Wednesday, March 10, 2010

Into The Time Machine: Generation X author Douglas Coupland Eviscerated Back in 1994

Did anyone but myself read Generation Ecch! by Jason Cohen and Michael Krugman? Sadly, I believe the answer to be no. Here’s their take, circa 1994, on the Coupland problem:
The most Ecchcruciating novelist of them all has to be the smug Canadian whose book made “Generation X” the catchall catchphrase that it is today. If Douglas Coupland is the “voice of a generation,” then Kerouac’s cadaver is in perpetual rotation.

Generation X is the story of three disaffected and sensitive children of the eighties who forswear the trappings of conventional society—the profit motive, the meaningless labor, “the odor of copy machines, Wite-Out, the smell of bond paper”—and choose to live on the margins. And where would that be? you might ask. The Bowery? Compton? Haight-Ashbury? Seattle?

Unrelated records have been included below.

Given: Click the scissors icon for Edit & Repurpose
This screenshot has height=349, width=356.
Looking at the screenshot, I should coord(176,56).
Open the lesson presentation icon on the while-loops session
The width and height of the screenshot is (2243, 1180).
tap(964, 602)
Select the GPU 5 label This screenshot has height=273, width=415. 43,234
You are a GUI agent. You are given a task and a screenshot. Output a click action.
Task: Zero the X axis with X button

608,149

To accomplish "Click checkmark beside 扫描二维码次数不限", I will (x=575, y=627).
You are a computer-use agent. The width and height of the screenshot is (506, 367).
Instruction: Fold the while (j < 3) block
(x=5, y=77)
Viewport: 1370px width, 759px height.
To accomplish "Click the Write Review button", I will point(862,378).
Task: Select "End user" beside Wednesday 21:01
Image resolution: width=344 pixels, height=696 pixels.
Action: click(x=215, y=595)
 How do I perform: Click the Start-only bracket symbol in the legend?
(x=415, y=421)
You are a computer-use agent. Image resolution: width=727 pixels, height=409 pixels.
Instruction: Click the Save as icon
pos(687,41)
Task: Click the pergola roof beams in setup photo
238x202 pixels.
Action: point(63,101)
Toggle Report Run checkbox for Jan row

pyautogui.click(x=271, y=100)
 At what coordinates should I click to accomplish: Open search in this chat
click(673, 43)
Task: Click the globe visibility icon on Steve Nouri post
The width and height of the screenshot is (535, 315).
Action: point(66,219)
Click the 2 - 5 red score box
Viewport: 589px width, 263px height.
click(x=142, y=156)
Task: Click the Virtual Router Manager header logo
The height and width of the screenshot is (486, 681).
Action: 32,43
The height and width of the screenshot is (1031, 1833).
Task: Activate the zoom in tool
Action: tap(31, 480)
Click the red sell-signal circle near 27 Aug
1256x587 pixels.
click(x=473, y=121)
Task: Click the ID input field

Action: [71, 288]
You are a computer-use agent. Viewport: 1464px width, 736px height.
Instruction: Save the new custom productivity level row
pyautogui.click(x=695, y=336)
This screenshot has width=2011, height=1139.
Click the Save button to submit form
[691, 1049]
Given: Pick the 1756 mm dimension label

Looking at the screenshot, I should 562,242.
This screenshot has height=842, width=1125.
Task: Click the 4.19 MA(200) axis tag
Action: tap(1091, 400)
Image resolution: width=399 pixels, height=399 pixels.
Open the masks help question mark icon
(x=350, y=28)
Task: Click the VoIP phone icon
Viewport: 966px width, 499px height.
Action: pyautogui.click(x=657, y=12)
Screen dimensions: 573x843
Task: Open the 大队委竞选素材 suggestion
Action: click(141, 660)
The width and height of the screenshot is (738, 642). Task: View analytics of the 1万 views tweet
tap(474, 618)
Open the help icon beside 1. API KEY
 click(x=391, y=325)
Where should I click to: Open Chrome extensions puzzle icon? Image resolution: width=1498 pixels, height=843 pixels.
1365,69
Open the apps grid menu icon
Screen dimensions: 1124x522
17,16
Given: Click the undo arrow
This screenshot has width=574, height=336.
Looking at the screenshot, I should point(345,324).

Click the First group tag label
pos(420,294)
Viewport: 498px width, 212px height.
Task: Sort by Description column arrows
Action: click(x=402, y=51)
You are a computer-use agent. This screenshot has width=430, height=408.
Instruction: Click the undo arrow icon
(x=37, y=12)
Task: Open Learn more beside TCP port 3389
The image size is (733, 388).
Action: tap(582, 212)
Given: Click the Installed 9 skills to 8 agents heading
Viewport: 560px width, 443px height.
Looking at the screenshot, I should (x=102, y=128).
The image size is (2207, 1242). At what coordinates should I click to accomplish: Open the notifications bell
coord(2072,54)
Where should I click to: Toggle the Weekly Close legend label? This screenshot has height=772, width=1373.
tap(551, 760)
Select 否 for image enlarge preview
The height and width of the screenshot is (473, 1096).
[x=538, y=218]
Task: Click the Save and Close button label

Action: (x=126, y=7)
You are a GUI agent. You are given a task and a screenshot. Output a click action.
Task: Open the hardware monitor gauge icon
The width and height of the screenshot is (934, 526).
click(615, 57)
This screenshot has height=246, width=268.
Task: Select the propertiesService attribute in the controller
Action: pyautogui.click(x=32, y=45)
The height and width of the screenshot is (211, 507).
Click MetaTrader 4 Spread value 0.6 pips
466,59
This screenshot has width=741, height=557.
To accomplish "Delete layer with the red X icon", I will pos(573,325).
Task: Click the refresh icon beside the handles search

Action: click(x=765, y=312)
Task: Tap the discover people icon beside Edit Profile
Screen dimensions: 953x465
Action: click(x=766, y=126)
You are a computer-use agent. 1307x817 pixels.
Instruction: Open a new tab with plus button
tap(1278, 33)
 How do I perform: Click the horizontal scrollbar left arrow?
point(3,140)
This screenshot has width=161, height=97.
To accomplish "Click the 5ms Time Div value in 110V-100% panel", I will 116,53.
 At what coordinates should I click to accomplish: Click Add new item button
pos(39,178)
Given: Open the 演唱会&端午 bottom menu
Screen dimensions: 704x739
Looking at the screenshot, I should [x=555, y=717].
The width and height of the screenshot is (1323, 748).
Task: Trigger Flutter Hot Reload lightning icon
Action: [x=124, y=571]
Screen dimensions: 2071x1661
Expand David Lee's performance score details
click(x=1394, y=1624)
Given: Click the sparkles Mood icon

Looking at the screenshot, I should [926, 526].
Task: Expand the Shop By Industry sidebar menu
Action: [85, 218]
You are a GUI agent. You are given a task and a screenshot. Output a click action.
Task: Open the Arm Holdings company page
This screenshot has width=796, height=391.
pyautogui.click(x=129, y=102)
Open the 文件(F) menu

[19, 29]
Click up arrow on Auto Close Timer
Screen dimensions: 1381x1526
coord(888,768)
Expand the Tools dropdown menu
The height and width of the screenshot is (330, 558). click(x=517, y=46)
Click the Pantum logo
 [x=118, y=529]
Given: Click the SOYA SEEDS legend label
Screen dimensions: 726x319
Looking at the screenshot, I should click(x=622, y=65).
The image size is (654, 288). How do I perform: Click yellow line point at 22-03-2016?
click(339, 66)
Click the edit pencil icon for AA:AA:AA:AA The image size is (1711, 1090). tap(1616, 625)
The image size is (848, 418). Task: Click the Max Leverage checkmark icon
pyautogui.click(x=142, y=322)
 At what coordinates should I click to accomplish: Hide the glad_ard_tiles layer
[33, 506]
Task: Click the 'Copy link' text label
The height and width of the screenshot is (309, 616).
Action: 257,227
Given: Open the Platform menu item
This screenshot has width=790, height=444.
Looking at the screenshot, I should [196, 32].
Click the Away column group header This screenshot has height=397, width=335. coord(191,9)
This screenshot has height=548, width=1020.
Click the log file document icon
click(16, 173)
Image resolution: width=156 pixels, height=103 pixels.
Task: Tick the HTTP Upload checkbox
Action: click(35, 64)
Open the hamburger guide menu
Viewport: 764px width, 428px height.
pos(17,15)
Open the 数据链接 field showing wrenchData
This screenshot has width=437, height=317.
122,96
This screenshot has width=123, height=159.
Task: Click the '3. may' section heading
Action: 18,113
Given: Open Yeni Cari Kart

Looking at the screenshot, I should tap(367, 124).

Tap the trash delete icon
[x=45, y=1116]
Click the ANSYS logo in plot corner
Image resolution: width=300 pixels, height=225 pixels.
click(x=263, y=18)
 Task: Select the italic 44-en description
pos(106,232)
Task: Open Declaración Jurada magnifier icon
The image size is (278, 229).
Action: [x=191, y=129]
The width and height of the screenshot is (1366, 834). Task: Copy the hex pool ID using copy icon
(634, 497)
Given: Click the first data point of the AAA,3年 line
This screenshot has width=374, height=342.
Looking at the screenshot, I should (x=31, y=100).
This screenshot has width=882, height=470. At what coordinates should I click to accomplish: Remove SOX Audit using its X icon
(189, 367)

Nope: Palm Springs, California.

[…]

Trouble is, the fables that spring from Coupland’s diminutive imagination move at a snail’s pace, and don’t come close to making characters’ “lives worthwhile.” We are graced with kitsch-ridden morality plays or retrofuturistic parables about fantasy lands like Texlahoma, the place where it’s always 1974 (so that explains Ross Perot’s haircut). These piddling little homilies serve to explain, ad infinitum and over and over again, what exactly is so disenchanting about mainstream American life. Dougie places the blame squarely on processed cheese.

[…]

One of the many reasons why Generation X is such a bad novel is that it wasn’t conceived as fiction—Coupland’s publishers originally commissioned him to pen a Preppie Handbook-style Ecch guide. Before he even wrote the first page Coupland decided that such a book was unworthy of his extraordinary talent.

Nonetheless, the book’s Ecchcyclopedia roots are visible in the only vaguely redeeming portion of Generation X, those pithy pseudo-dictionary entries that appear in the book’s margins. Here Dougie uses a made-up lexicon to describe genuine Ecch phenomena. The best-known example would be “McJob”—“A low-pay, low-prestige, low-dignity, low-benefit, no-future job in the service sector.” Thus, a stultifyingly bad book becomes margin-ally interesting.

[...]

Coupland’s work documents the emptiness so familiar from the work of his bratty predecessors, but in his world the emptiness has become so profound that it’s lacking in even the good stuff. At least books like Bright Lights, Big City, Less Than Zero and even, God help us, Fast Sofa offer a certain vicarious joy in the excessive follies of their morally bankrupt, drug-taking, moneymaking, sport-fucking characters/symbols. But Generation X is such a negligible book that one has to believe it’s something like A Brief History of Time or Foucault’s Pendulum for Ecch, a temporarily hip book to be glanced at but not actually read.

What links all the Ecch authors (aside from artistic mediocrity) is their consistent attempts to portray a generation to itself without any special insight, aesthetic integrity or provocative narrative. The tone and attitude of these books do more than simply hold a mirror up to Ecch—they are Ecch, with all the generation’s worst characteristics expressed as literary form, style and content. Just because one is writing a story about a pop-culture-crazed world doesn’t mean it’s sufficient to make pop-culture references the sum of one’s imagining of that world. Just because nothing seems to happen in real Ecch lives doesn’t mean nothing can happen in a novel about those lives.